[Start Extracted material]
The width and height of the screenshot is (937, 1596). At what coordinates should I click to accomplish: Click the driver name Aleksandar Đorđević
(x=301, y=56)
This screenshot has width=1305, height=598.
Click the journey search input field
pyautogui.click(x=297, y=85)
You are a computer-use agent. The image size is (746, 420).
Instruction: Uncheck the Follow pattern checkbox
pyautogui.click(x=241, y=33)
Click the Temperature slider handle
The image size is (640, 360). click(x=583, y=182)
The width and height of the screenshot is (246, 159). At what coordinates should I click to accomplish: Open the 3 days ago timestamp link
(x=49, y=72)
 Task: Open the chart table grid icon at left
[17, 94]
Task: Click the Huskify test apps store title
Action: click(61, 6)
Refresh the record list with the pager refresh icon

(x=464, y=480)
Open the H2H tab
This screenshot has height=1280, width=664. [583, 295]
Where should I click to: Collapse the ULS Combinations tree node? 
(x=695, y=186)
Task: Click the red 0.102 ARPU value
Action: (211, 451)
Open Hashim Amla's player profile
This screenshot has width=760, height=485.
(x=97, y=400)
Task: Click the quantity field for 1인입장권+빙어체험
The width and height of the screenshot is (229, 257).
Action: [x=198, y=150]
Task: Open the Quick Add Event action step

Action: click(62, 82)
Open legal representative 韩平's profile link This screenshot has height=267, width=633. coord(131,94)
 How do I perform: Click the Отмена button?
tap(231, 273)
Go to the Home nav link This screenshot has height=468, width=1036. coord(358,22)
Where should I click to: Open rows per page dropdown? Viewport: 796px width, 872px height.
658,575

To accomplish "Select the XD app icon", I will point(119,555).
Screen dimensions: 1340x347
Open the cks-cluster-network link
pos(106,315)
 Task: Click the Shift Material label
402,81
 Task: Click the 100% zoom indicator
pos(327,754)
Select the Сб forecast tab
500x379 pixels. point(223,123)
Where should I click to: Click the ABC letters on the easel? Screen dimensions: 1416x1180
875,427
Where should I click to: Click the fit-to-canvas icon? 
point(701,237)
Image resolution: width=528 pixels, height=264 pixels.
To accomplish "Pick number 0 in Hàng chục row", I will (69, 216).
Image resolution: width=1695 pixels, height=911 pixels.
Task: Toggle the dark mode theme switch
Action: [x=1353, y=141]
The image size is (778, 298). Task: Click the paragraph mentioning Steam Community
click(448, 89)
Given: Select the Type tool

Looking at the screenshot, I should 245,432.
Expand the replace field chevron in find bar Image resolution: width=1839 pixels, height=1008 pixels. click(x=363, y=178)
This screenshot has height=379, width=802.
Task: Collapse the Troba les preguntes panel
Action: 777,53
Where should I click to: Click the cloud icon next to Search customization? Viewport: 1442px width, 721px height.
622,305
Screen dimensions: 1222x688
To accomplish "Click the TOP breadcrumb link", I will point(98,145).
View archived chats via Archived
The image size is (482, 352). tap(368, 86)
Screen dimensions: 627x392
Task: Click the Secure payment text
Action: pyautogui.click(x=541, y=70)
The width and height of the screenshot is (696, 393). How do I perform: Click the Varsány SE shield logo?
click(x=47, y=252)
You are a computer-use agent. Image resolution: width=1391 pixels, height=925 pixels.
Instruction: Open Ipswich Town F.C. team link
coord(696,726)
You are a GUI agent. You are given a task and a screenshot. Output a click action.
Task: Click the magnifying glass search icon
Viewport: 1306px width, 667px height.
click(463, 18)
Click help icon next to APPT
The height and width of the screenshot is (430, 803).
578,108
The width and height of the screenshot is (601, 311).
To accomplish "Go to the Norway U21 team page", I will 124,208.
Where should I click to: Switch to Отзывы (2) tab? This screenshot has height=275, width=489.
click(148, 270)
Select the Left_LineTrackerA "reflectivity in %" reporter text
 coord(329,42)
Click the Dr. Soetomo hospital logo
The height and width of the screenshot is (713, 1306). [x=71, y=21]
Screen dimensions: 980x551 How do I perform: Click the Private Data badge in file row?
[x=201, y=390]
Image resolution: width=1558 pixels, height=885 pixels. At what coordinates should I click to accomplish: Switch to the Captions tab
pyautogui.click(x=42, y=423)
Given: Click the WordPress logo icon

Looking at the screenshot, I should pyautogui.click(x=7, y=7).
[End Extracted material]
Change each "Where should I click to" in the listing to "Where do I click to" and write out the full listing again with nothing else altered.

Response to the exercise =>
The width and height of the screenshot is (937, 1596). At what coordinates should I click to accomplish: Click the driver name Aleksandar Đorđević
(x=301, y=56)
This screenshot has width=1305, height=598.
Click the journey search input field
pyautogui.click(x=297, y=85)
You are a computer-use agent. The image size is (746, 420).
Instruction: Uncheck the Follow pattern checkbox
pyautogui.click(x=241, y=33)
Click the Temperature slider handle
The image size is (640, 360). click(x=583, y=182)
The width and height of the screenshot is (246, 159). At what coordinates should I click to accomplish: Open the 3 days ago timestamp link
(x=49, y=72)
 Task: Open the chart table grid icon at left
[17, 94]
Task: Click the Huskify test apps store title
Action: click(61, 6)
Refresh the record list with the pager refresh icon

(x=464, y=480)
Open the H2H tab
This screenshot has height=1280, width=664. [583, 295]
Where do I click to: Collapse the ULS Combinations tree node? 
(x=695, y=186)
Task: Click the red 0.102 ARPU value
Action: (211, 451)
Open Hashim Amla's player profile
This screenshot has width=760, height=485.
(x=97, y=400)
Task: Click the quantity field for 1인입장권+빙어체험
The width and height of the screenshot is (229, 257).
Action: [x=198, y=150]
Task: Open the Quick Add Event action step

Action: click(62, 82)
Open legal representative 韩平's profile link This screenshot has height=267, width=633. coord(131,94)
 How do I perform: Click the Отмена button?
tap(231, 273)
Go to the Home nav link This screenshot has height=468, width=1036. coord(358,22)
Where do I click to: Open rows per page dropdown? Viewport: 796px width, 872px height.
658,575

To accomplish "Select the XD app icon", I will point(119,555).
Screen dimensions: 1340x347
Open the cks-cluster-network link
pos(106,315)
 Task: Click the Shift Material label
402,81
 Task: Click the 100% zoom indicator
pos(327,754)
Select the Сб forecast tab
500x379 pixels. point(223,123)
Where do I click to: Click the ABC letters on the easel? Screen dimensions: 1416x1180
875,427
Where do I click to: Click the fit-to-canvas icon? 
point(701,237)
Image resolution: width=528 pixels, height=264 pixels.
To accomplish "Pick number 0 in Hàng chục row", I will (69, 216).
Image resolution: width=1695 pixels, height=911 pixels.
Task: Toggle the dark mode theme switch
Action: [x=1353, y=141]
The image size is (778, 298). Task: Click the paragraph mentioning Steam Community
click(448, 89)
Given: Select the Type tool

Looking at the screenshot, I should 245,432.
Expand the replace field chevron in find bar Image resolution: width=1839 pixels, height=1008 pixels. click(x=363, y=178)
This screenshot has height=379, width=802.
Task: Collapse the Troba les preguntes panel
Action: 777,53
Where do I click to: Click the cloud icon next to Search customization? Viewport: 1442px width, 721px height.
622,305
Screen dimensions: 1222x688
To accomplish "Click the TOP breadcrumb link", I will point(98,145).
View archived chats via Archived
The image size is (482, 352). tap(368, 86)
Screen dimensions: 627x392
Task: Click the Secure payment text
Action: pyautogui.click(x=541, y=70)
The width and height of the screenshot is (696, 393). How do I perform: Click the Varsány SE shield logo?
click(x=47, y=252)
You are a computer-use agent. Image resolution: width=1391 pixels, height=925 pixels.
Instruction: Open Ipswich Town F.C. team link
coord(696,726)
You are a GUI agent. You are given a task and a screenshot. Output a click action.
Task: Click the magnifying glass search icon
Viewport: 1306px width, 667px height.
click(463, 18)
Click help icon next to APPT
The height and width of the screenshot is (430, 803).
578,108
The width and height of the screenshot is (601, 311).
To accomplish "Go to the Norway U21 team page", I will 124,208.
Where do I click to: Switch to Отзывы (2) tab? This screenshot has height=275, width=489.
click(148, 270)
Select the Left_LineTrackerA "reflectivity in %" reporter text
 coord(329,42)
Click the Dr. Soetomo hospital logo
The height and width of the screenshot is (713, 1306). [x=71, y=21]
Screen dimensions: 980x551 How do I perform: Click the Private Data badge in file row?
[x=201, y=390]
Image resolution: width=1558 pixels, height=885 pixels. At what coordinates should I click to accomplish: Switch to the Captions tab
pyautogui.click(x=42, y=423)
Given: Click the WordPress logo icon

Looking at the screenshot, I should pyautogui.click(x=7, y=7).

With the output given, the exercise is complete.